What to work on:
1/ Answer these about the speech on business and taxes:
(a) What does the speaker say it is incumbent on governments to do?
(b) In what year did the states and territories sign the intergovernmental agreement?
(c) On what date did New South Wales abolish debit taxes?
2/ Write the next part of the speech on business and taxes, carrying on after its last sentence.

Selection:
━━━━
It is a fundamental failing in this government’s understanding of economics to divorce the buoyancy of business in the territory from the wellbeing of the people. There is no question whatsoever that, if business prospers in the ACT, they will employ people. People in business do not hoard money and say; “Well, that’s terrific. That’s a windfall we won’t spend.” They employ people, they become more productive, they generate better profits, they pay more taxes and they spend. That is what business people are about. You do not go into business simply to do nothing. So it is incumbent on governments to create an environment that is positive for business and not to burn them with crazy taxes involving more paperwork than gain. I take strong exception to the point of view advanced earlier today and on a few other occasions that stimulating business is not supportive of the economy. It is not a view, frankly, that I have heard coming even from many on the Labor side.

The states and territories signed the intergovernmental agreement back in 1999. A raft of taxes went. Wholesale sales taxes on petroleum, liquor and tobacco were abolished. Bed taxes were abolished and, from July 2001, financial institutions duty and stamp duties on marketable securities were abolished. The ministers agreed to abolish debit taxes from 1 July 2005, although their friends in New South Wales managed to beat the other states out of the starting blocks by abolishing debit taxes on 1 January 2002. Other states were listed for review. There was no formal decision on a timetable to abolish those taxes, but they were to be reviewed at this time. These include taxes on hiring arrangements, leases, mortgages, life insurance and business acquisitions.
━━━━
Provided data:
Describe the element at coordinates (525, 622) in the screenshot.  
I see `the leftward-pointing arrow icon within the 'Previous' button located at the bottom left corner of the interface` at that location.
━━━━
Set of answers:
1/
(a) Create an environment that is positive for business, and not burn businesses with crazy taxes involving more paperwork than gain.
(b) 1999.
(c) 1 January 2002.

2/
Through recent weeks we have seen the ACT’s battle on this issue, this alliance that was blindly formed with New South Wales. I find it intriguing that when the Treasurer was away in the Middle East on his business mission, his colleague the New South Wales Treasurer made statements to the effect that they wanted to reduce what the ACT was getting out of the pie. They are not our friends and they are not the friends of the ACT community. But we are told that it is in the interests of the world that we get alongside New South Wales. New South Wales wants our cut of the action and I am staggered that the territory government is putting party allegiances ahead of the territory’s interests by simply lining up with Dr Refshauge on these matters.

Mr Quinlan: Didn’t you read the next day’s paper?

MR MULCAHY: I did read your statement, Mr Treasurer. I find it extraordinary that party discipline is compelling you to line up with your colleagues interstate even if it means that the ACT gets a smaller cut of the pie, which will, of course, only add to your pressures in balancing the books.

There are other initiatives that the ACT should look at. We should look at making modifications on payroll tax. I remember that the Business Coalition for Tax Reform urged reform on the federal Treasurer. In fact, he resisted that. But, of course, with the windfall gains that the states and territories have had, they could have actually made changes. The states and territories have been big winners but, sadly, they have lost the opportunity, particularly in the ACT, to benefit from that. Now they are saying, “We need more money and we cannot afford to make any reductions in those tax levels.”